I turn to the other question of discrimination-the argument that rural doctors will be disadvantaged. The RACGP will accept certain experience in country hospitals as experience in general practice, thus advantaging rural doctors over their city counterparts. Continuing medical education and quality assessment programs are largely designed around self-directed learning-for example, videos, self-assessment Viatel patient surveys and practice management surveys, which are readily accessible to rural doctors. If there is a shortage of doctors in rural areas, non-enrolled doctors have nothing to fear from competition from those who are enrolled.

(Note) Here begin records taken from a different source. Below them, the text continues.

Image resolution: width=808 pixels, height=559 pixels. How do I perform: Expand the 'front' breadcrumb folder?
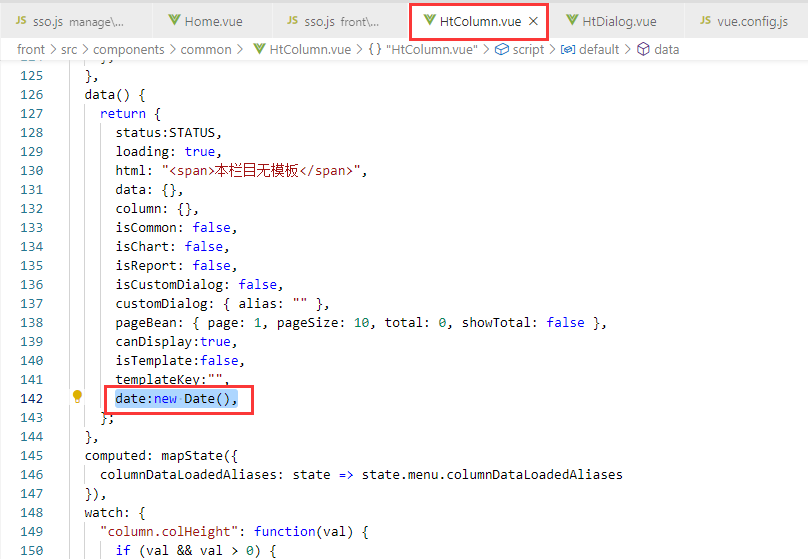click(x=31, y=49)
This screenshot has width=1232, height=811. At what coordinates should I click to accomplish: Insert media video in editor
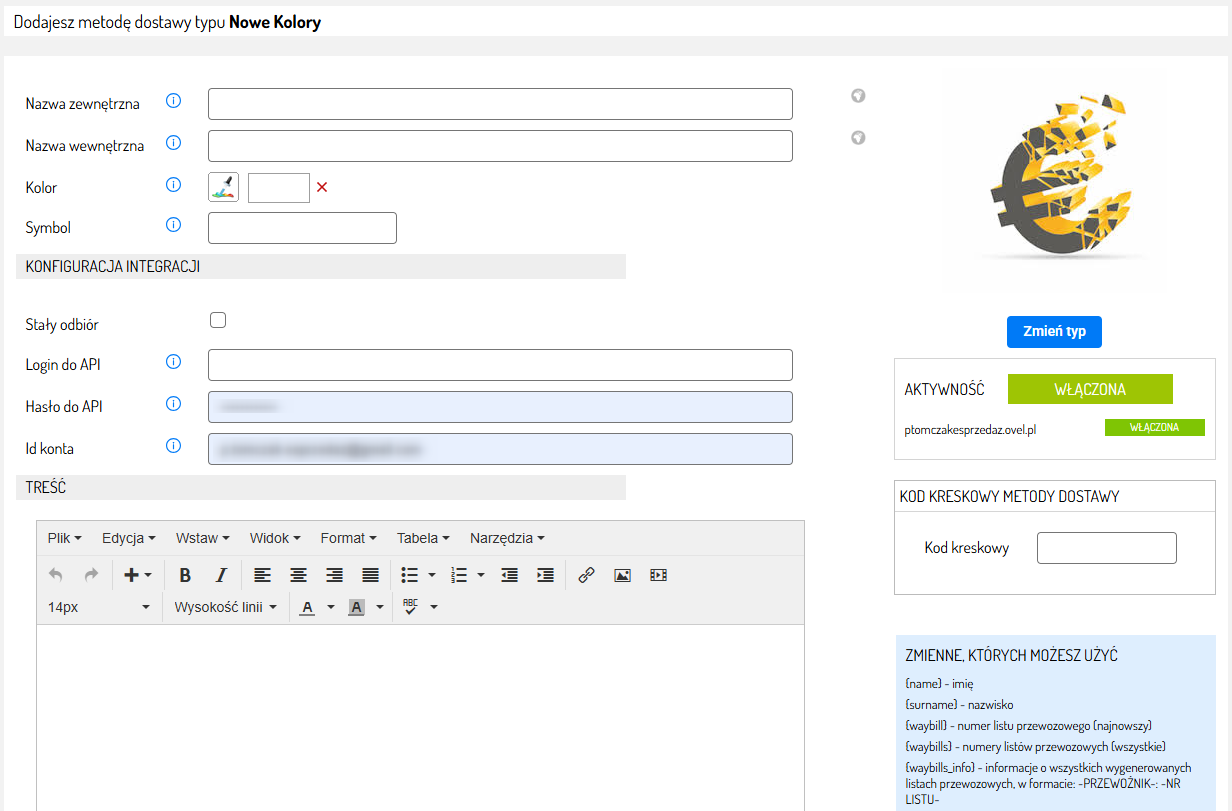(658, 575)

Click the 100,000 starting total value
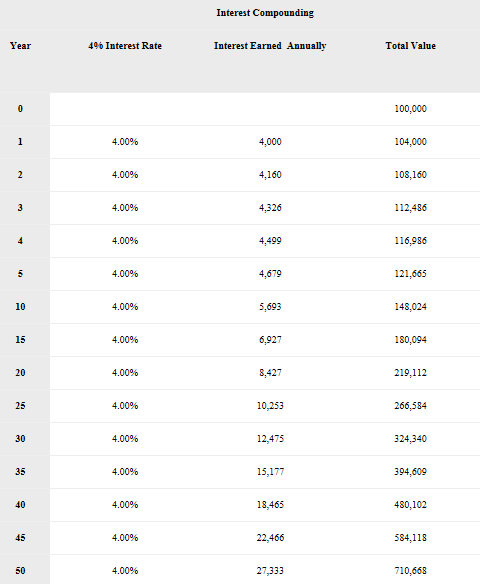[410, 109]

To complete the round-up of the discrimination arguments, I turn to the question of whether patients of non-enrolled doctors will be disadvantaged. The answer is: only if their doctors move to the new fees. Public education awareness and competition from vocationally registered doctors is the best countermeasure to this. The Government will launch a substantial education publicity program to ensure that all patients understand these new arrangements. So, on that basis, I do not think it can be argued, as it is in this debate, that the alleged discrimination will exist.

Let me now turn to the questions that Senator Puplick has explicitly put to me and which were also raised by Senator Peter Baume. I regret that I did not hear Senator Peter Baume's speech; I would have liked to. As I took it down, Senator Puplick's first question was: How does the system of differential rebates assist patients? The second question which I took down was: When will the Government respond to the Doherty report-the report of the Committee of Inquiry into Medical Education and Medical Workforce? I take question one first. In the debate over these issues the Government has been at pains to stress that these proposals would promote a better quality of patient care. That is one of the positive advantages. The proposals will provide an opportunity for general practitioners to spend some time with their patients and should result in reduced requirement for the expensive ordering of diagnostic tests and pharmaceuticals and for unnecessary referrals. From that point of view it can be well and truly argued that the proposals before the chamber would assist patients greatly.

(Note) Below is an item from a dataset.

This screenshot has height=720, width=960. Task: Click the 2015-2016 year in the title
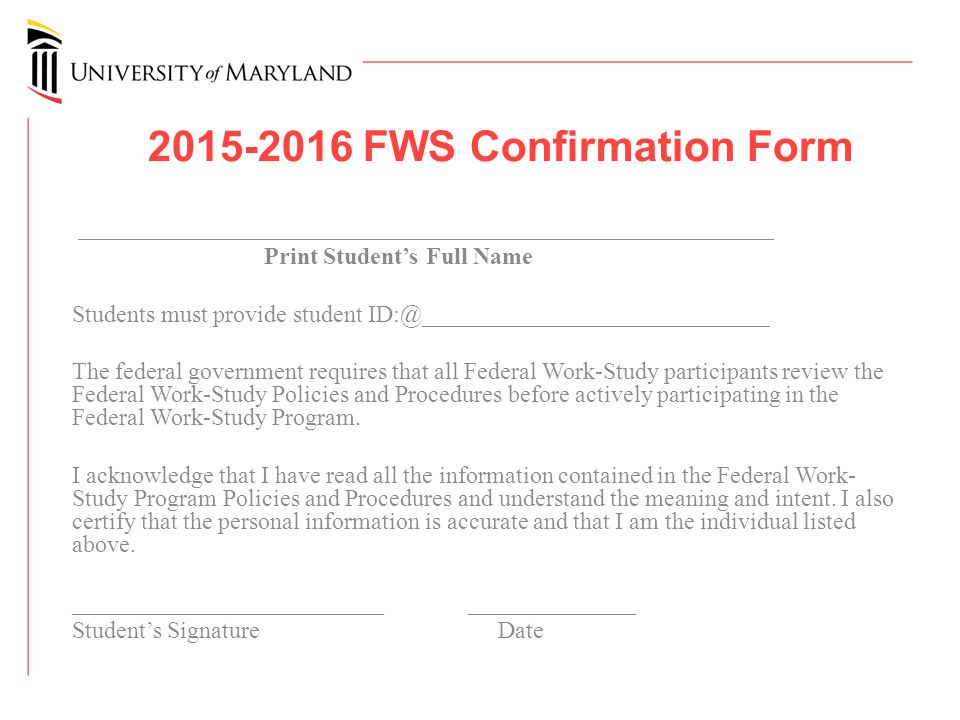tap(250, 147)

As to Senator Puplick's second question, on the Doherty report, the truth is that the Government is responding to the report. Many of the recommendations, as Senator Puplick knows, are properly the province of State governments and/or require State and Federal Government cooperation for their implementation. For those reasons, the Commonwealth has referred the Doherty report to the States. Some of the recommendations have been dealt with at the Australian Conference of Health Ministers. The need for two years vocational training, for example, is one of the issues that have been raised there. The Doherty report did not recommend mandatory training for medical practitioners and what the Government is proposing is along the lines of the report. We are responding in this way to the Doherty report. We are working through the recommendations in that manner.

I trust I have provided adequate answers to the questions that have been raised but I take the point of Senator Coulter that now that the proposals are being sent off to a committee-and that is not the Government's desire; it is the Opposition's desire-it seems a waste of the chamber's time to canvass them.

Senator Walters —You have not answered my question.

Senator COOK —Senator Walters has reminded me that I have to answer a question from her. That question was a direct question, as Senator Walters is given to asking. As I have taken it down, the question was: Where are the eligibility criteria in the Bill? The Bill provides that doctors will be registered if the Royal Australian College of General Practitioners certifies that they have appropriate training and experience in general practice. The criteria to be used by the RACGP are in the agreement with the Government. The agreement provides flexibility so that criteria can reflect changing undergraduate courses and the needs of general practices in the future.

Senator Walters —Where is it in the Bill?

Senator COOK —It is in the agreement between the Government and the Royal Australian College of General Practitioners. As I said, it needs to be flexible so that it can reflect the changing needs of the industry.